Minority groups, and particularly national and Indigenous minorities, tend to experience inequality and discrimination in the allocation of coveted resources, along with limitations on their ability to determine matters specific to their identity group such as culture, education, and religion. International law, which initially focused primarily on guaranteeing equality for individuals, increasingly recognizes that such minority groups require special, group-based protections. A crucial tool for granting minorities more power—as outlined in the United Nations Declaration on the Rights of Indigenous Peoples and the United Nations Declaration on the Rights of Minorities—is guaranteeing their effective participation in decision-making forums regarding matters that affect them. Facilitating such participation requires governments to officially recognize and actively cooperate and consult with these minorities’ representative organizations.

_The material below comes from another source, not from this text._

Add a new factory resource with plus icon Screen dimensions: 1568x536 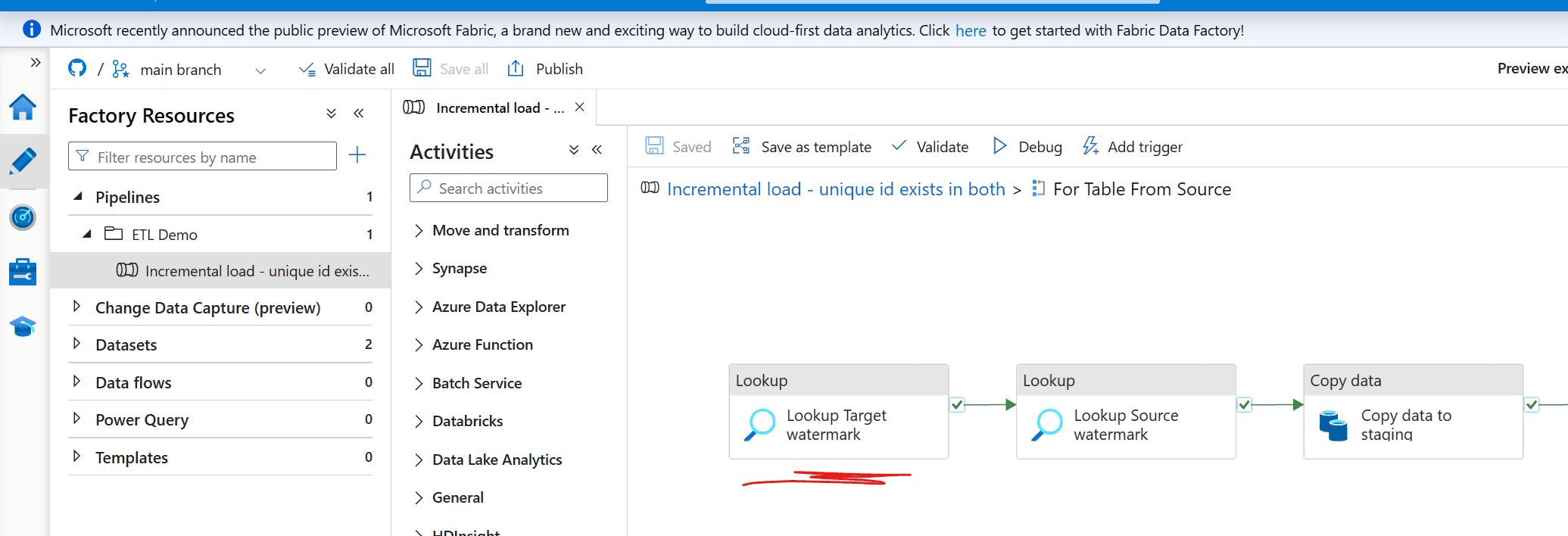[357, 156]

The experience of the Arab-Palestinian minority in Israel is instructive in highlighting major ways in which the Israeli legal system has failed to fulfill international legal standards seeking to ensure that minorities achieve meaningful and impactful participation and representation. Domestic Israeli law reflects a much weaker mandate for minority participation characterized as “appropriate representation.” Yet even this limited mandate has been left unrealized in practice and Israeli courts have consistently failed to provide an effective remedy. Consequently, Arab-Palestinian leadership through their internal representative (yet formally unrecognized) organizations have proposed visionary remedies, including constitutional and other types of structural reform.

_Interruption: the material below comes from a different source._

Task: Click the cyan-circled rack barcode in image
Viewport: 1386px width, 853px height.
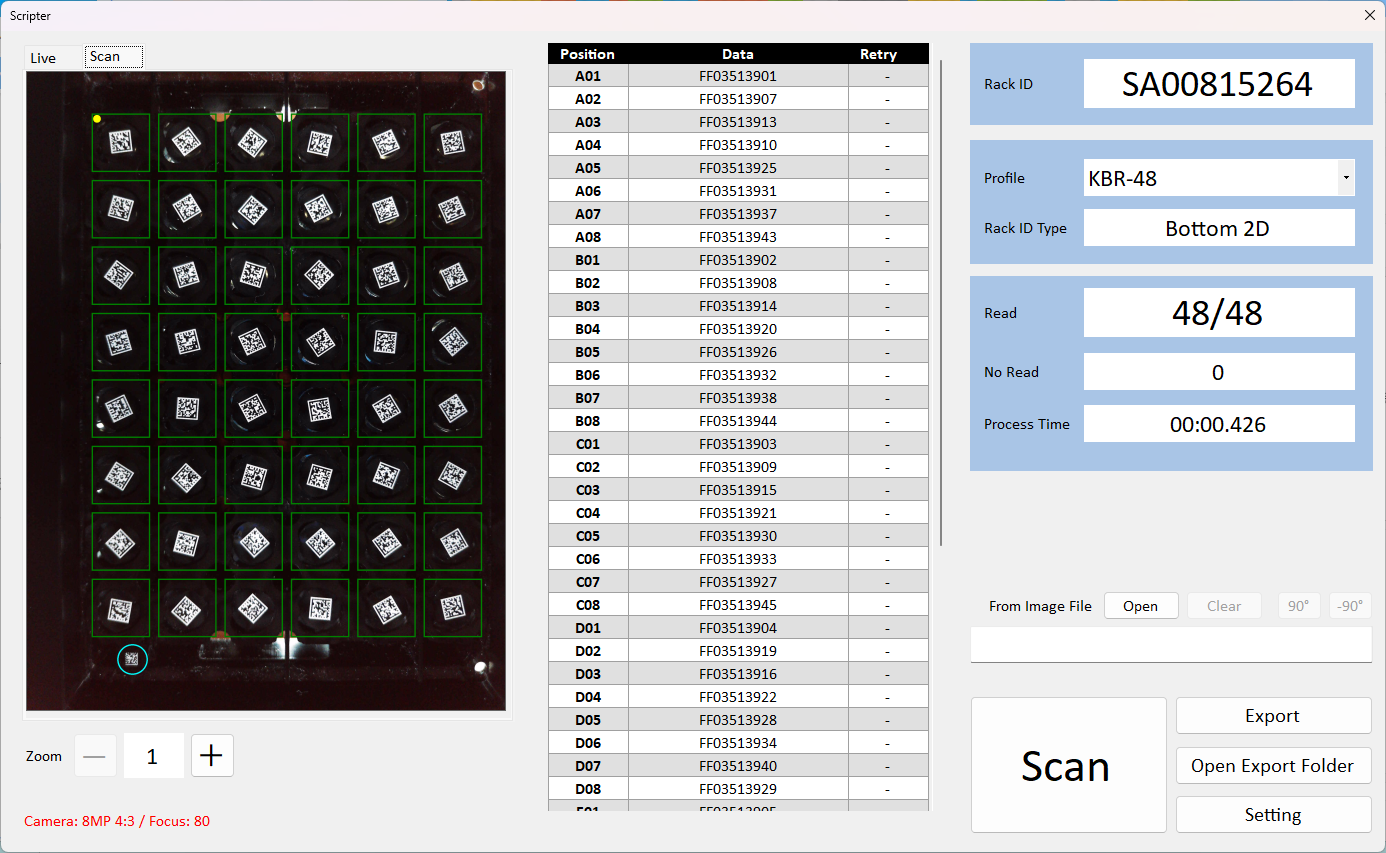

This Article claims that in order for minorities to achieve “effective” and “full” participation, as required by international law, a transformative approach to the right to participation and representation must be adopted. This shift should not be limited to remedying formal and current inequalities and discrimination alone; rather, it should also seek to rectify historic and persistent material discrimination. To achieve this more fundamental and deep-rooted reform, minority groups require special, group-based arrangements and protections that guarantee them power sharing in national institutions. Firstly, these arrangements should include formal State recognition of representative minority institutions along with the requirement to consult with them regarding national decision-making processes. Secondly, constitutional and legal reforms should guarantee full and effective minority group participation in the political, social, cultural, and economic life of the State through meaningful community representation in national decision-making forums. At a minimum, this representation should encompass three principles: proportionality to the minority’s percentage of the population, credibility, and effectiveness. This requires inclusion of representatives of the minority group in political decision-making bodies at all levels—not only numerically, but also in a manner that faithfully reflects the minority group’s interests and guarantees their actual influence. These three principles can more effectively guarantee equitable distribution of material, cultural, and symbolic resources and facilitate realization, in practice, of group-based aspirations. Thus, this type of full and effective participation faithfully reflects minorities’ interests, guarantees equitable distribution of resources, and advances realization of their collective aspirations.